4.1 Employment and education
A fundamental issue of perception is how parents and students see the role of education. Is education an end in itself (education as destination) or is it just the means to an end (education as journey)? Earlier, it was revealed that students and parents broadly concur on the role of education. The Malaysian survey GES2 does not address this issue directly but only indirectly.
However, the GES2 results that address this issue indirectly through the choice of HEIs to study not only contradict those found in the HSBC and SBS surveys, but also point to a potential disconnect between parents and their children as students. Table II, in Section 4.1.1 shows that, while parents prioritized the reputation of institutions, presumably assuming that good reputation automatically ensures employability, students were more focused directly on employability. This potential source of disconnect has consequences. Given the shifting nature of employment, the need for transferable skills and the fact that some of the jobs that the next generation will be doing are not even known today, parental advice based on what they know may not do justice to their children’s choice of career. Likewise, the approach of TNE to promote traditional degrees to job paths is also a conventional approach that has a limited shelf life. With neither parents nor institutions prepared to respond with anything other than what they know and have always used/thought and with students relying heavily on parental advice, a mismatch between perception and reality is looming that can lead to students making sub-optimal career choices.
4.1.1 Choice of institutions to study
How are these preferences manifested in key decisions relating to their children’s education? For instance, what criterion is the most important, namely, employability or academic quality in the selection of an education institution for the children?
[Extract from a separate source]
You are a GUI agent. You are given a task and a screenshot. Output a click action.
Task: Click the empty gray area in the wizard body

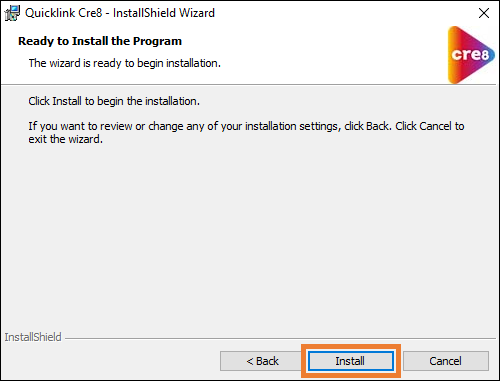pos(250,233)
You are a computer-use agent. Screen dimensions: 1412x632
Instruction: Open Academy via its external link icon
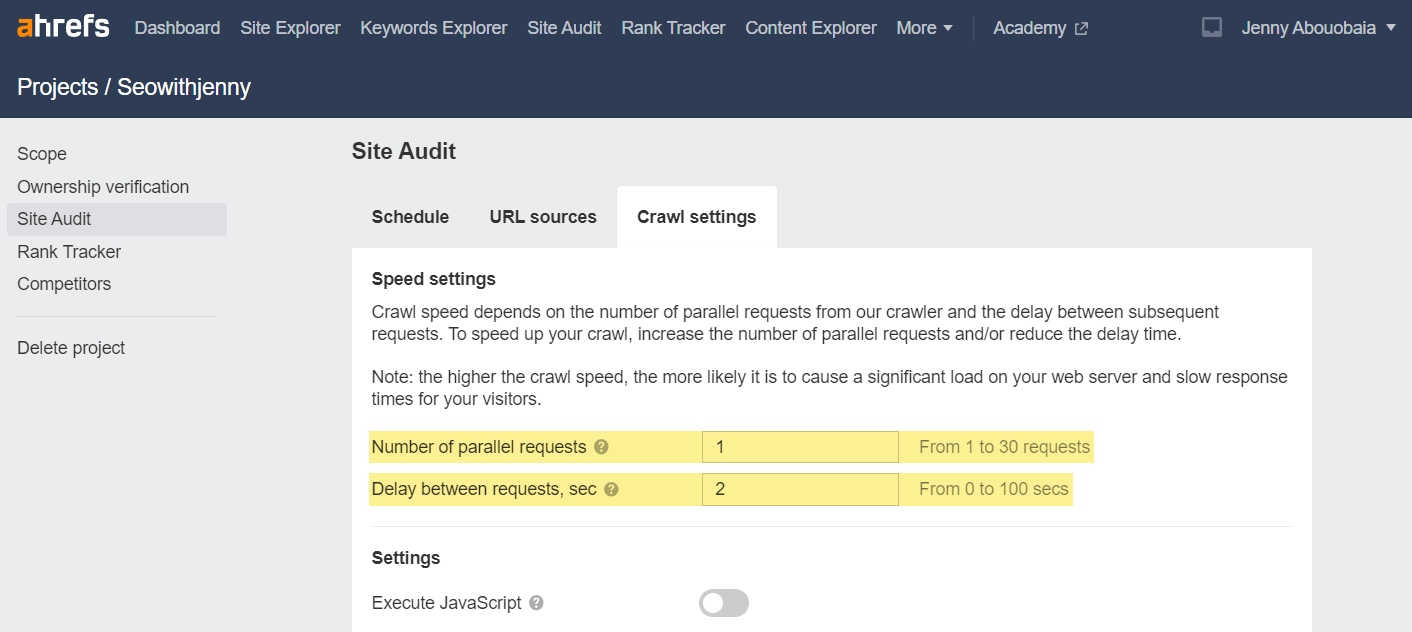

The HSBC study suggested, albeit obliquely, that it was employability since parents saw “the job market as increasingly competitive” (HSBC, 2015, p. 19).
As already indicated, data from the GES2 showed a divergence between parents’ and students’ perceptions. Malaysian parents valued good academic reputation and record over employability. Of course these criteria are related; good academic reputation leads to better employability. Malaysian students were more focused on employability (Table II). A plausible argument explaining this divergence of views is the change in the job market over a generation. When the parents left school or university to seek work, competition in the job market and the types of occupations available were more limited so that a good academic record was a guarantee of a good job. In the more competitive job environment that requires a wider range of skills today, students recognize this in itself is no longer enough. Also of relevance, although not a top-five priority, affordability was, understandably, viewed much more important by parents than by students.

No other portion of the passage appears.